# [Task]
Within the entries that follow, report how many lines contain the word "computer", giving the number by itself.

++++++++++

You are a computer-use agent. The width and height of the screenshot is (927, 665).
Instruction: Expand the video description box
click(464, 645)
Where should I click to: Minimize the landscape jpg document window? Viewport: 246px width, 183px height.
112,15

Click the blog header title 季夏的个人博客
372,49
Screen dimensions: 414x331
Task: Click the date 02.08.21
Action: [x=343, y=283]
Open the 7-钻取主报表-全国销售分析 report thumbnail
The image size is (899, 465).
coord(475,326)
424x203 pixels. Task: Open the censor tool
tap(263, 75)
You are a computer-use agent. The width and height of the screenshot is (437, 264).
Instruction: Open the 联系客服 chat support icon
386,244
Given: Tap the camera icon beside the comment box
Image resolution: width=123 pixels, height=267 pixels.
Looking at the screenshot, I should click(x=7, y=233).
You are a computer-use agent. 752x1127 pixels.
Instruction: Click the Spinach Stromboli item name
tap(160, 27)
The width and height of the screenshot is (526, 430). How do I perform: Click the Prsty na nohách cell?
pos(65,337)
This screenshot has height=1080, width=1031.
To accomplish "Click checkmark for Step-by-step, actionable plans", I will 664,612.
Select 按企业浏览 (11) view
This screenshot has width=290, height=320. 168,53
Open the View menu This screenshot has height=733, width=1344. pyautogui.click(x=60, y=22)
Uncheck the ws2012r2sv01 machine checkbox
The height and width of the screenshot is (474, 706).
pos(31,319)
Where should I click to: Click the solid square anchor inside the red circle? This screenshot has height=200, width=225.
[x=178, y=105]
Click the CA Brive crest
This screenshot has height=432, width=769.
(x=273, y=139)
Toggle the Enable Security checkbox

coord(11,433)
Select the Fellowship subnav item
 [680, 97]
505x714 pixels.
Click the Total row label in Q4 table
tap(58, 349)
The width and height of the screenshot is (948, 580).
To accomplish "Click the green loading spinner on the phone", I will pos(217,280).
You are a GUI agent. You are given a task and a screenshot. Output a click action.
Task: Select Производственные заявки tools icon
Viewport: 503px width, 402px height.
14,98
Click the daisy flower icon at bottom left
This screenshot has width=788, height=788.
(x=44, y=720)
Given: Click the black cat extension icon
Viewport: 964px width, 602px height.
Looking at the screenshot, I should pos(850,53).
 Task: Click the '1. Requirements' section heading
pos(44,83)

++++++++++

# [Result]
3